🤖 AI Summary
A new paper by David H. Cropley argues — and mathematically derives — that large language models (LLMs) are structurally capped at a creativity score of 0.25 on a 0–1 scale, roughly the border between amateur (“little-c”) and professional (“Pro-c”) creativity. Cropley models creativity as the product of effectiveness (usefulness/coherence) and novelty (surprise/uniqueness). Because next-token prediction ties token choice to statistical likelihood, effectiveness and novelty trade off in a closed probabilistic system; the product of two inversely related variables peaks when both sit at moderate levels, yielding a hard ceiling.
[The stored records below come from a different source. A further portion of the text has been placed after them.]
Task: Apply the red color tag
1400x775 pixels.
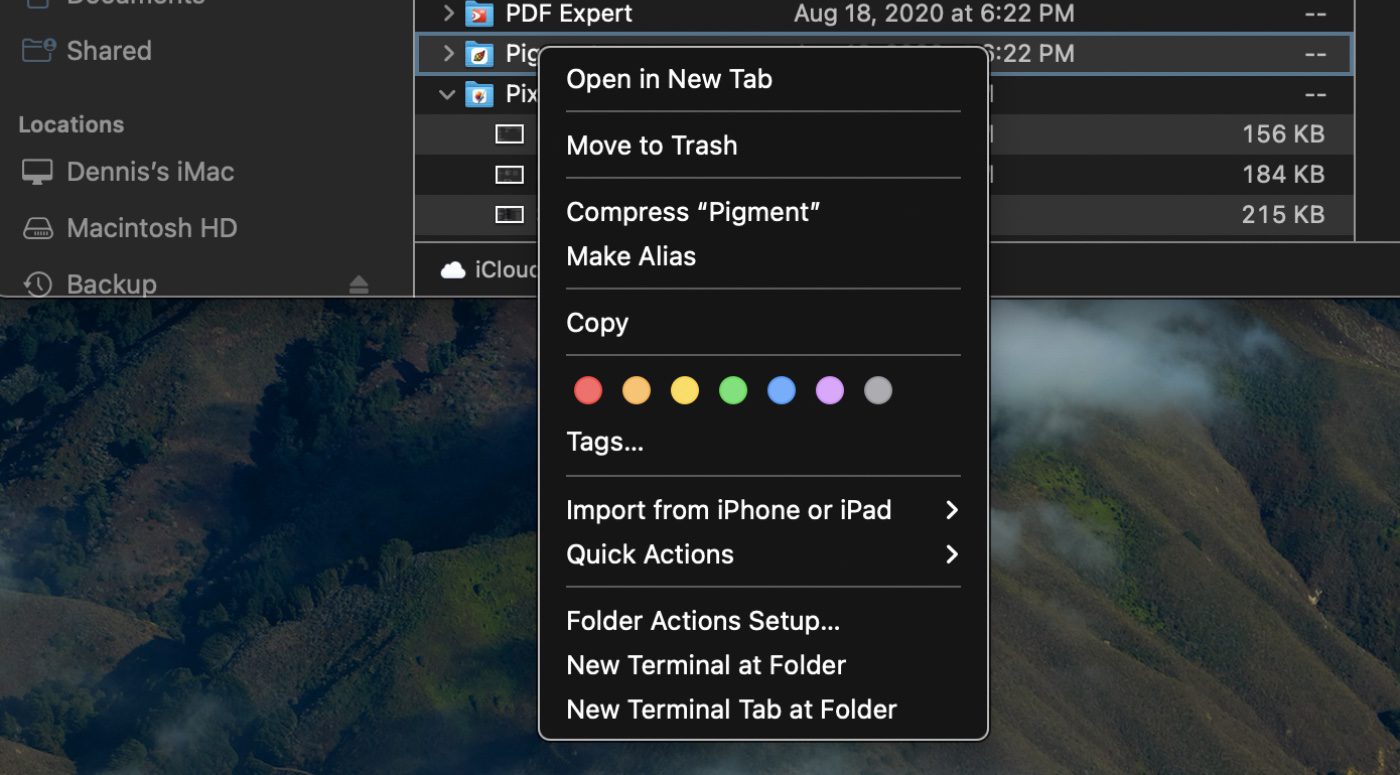Action: [x=588, y=390]
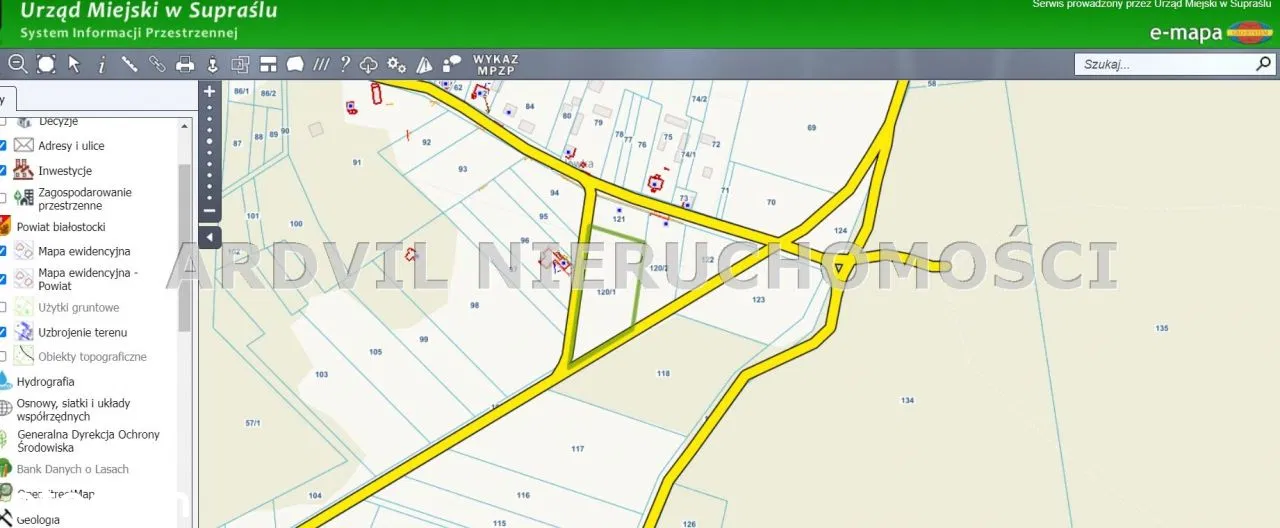
Task: Click the cloud download icon
Action: point(369,64)
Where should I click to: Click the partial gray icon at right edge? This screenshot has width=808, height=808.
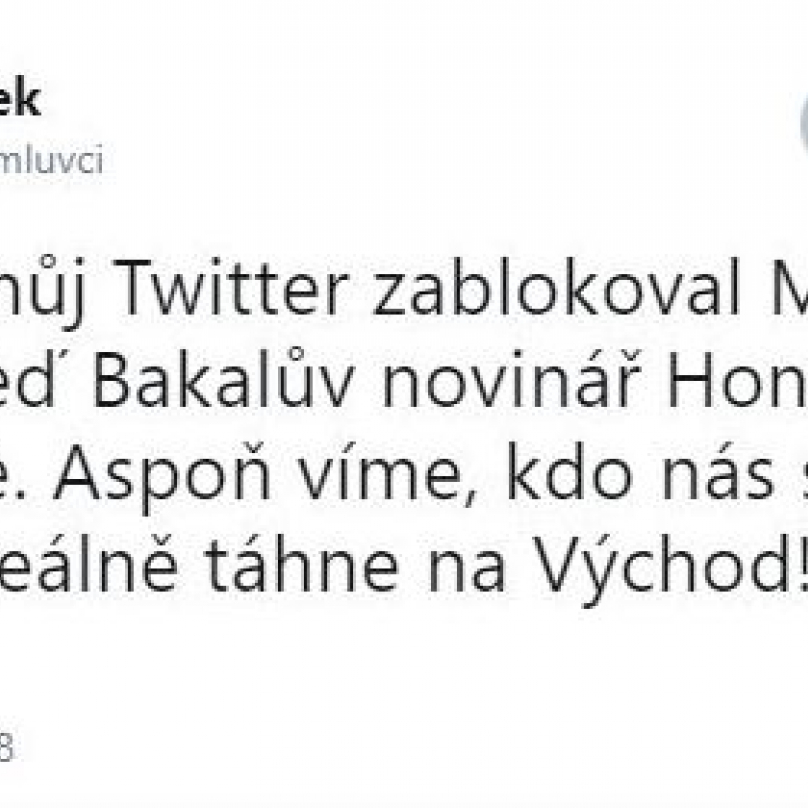(804, 123)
This formal result matches empirical observations that AI outputs typically land around the 40th–50th percentile compared to humans.
The paper highlights why decoding tweaks (temperature, nucleus sampling) only shift that balance within the same constrained space and cannot break the limit: randomness increases novelty but hurts usefulness, and vice versa. Cropley suggests escaping the ceiling requires architectural departures from probability-tethered token generation — e.g., non-token-probability generative processes or hybrid symbolic–neural systems that inject structured novelty. Practically, the finding warns industries that rely on transformative originality (advertising, design, entertainment) that over-reliance on current LLMs risks homogenized, formulaic outputs unless fundamentally different AI architectures are developed.